Today I caught up on some sleep, and then went out with Ross, Keitia, and Amanda to a secluded beach area Ross found the other day by the port. Walking there was sketch, and we ended up walking down some railroad tracks for 15 minutes. To really no surprise there was people living in little huts right off the tracks, but just like everybody else, they waved and said hello and were just overall nice people. A guy named Patrick walked with us for awhile and actually hung out with us at the beach for a little while. The beach was really nice, even though there was trash all over it. I got some pictures with some other guys that came up to us later who turned out to be really nice. We talked for awhile and they did hit on quite often how much suffering they had, and as we left to head back to the boat we realized they lived right next to the beach area we were at it in little huts. They had told us the kids can't go to school and they were pretty hungry most of the time. Strangely the did not ask for any money or anything at all. We bought some drinks though for them before we left since that was the only thing that someone was selling nearby, if there was any food I think we all would have probably pitched in to get as much as we could for them.
When we got back towards the ship I went to where a bunch of local artists had set up for the 4 days we were here right by the boat.
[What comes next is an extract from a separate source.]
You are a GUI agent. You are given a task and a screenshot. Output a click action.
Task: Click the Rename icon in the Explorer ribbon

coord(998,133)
Like I said earlier, Takoradi isn't a tourist town, so this was really the one place to get any kind of souviniers. I ended up getting an impressively large drum, or Djembe (JEMbey). I also bought two masks from an artist called Elvis, yes Elvis. The one mask is for peace and tranquility, and the other one represents forward thinking, always looking and planning for the future. So I'm pretty happy with those purchases.
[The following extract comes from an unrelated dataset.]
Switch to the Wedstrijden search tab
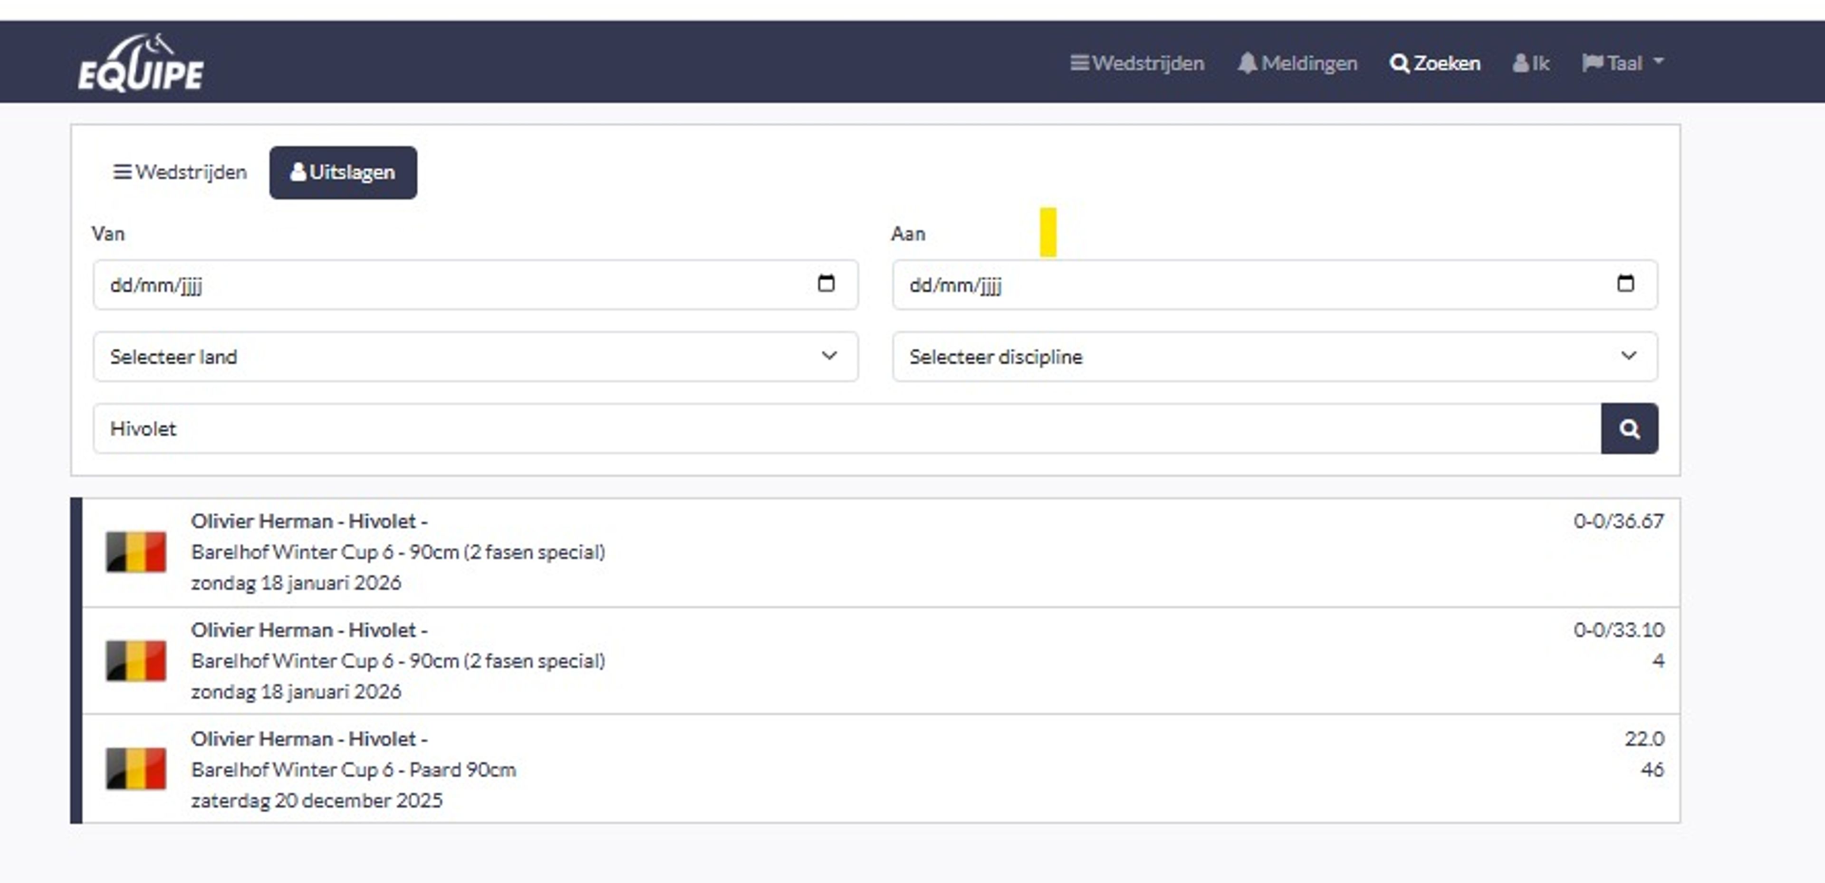 click(x=180, y=172)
As we pulled away from the harbor tonight, a lot of these artists that had been camping out there all week played there drums and sang songs as they said goodbye to us. A lot of us were on the decks looking out at them, both us and them were waving Ghana flags, we started chanting Medase (thank you in Twi) over and over. As we pulled away a lot of them kept running and waving goodbye. All the people on the tug boats pushing us out kept yelling goodbye and waving. It seemed everyone working in the port and on the boats were all waving goodbye, so different from all the other ports so far. It was just an awesome way to go out from such an awesome country. I could go home now and be so content with the journey, but next up is Cape Town, South Africa....and we have Neptune Day in 3 days....oh and my first exams :( more on all that later. Good night from the coast of Ghana!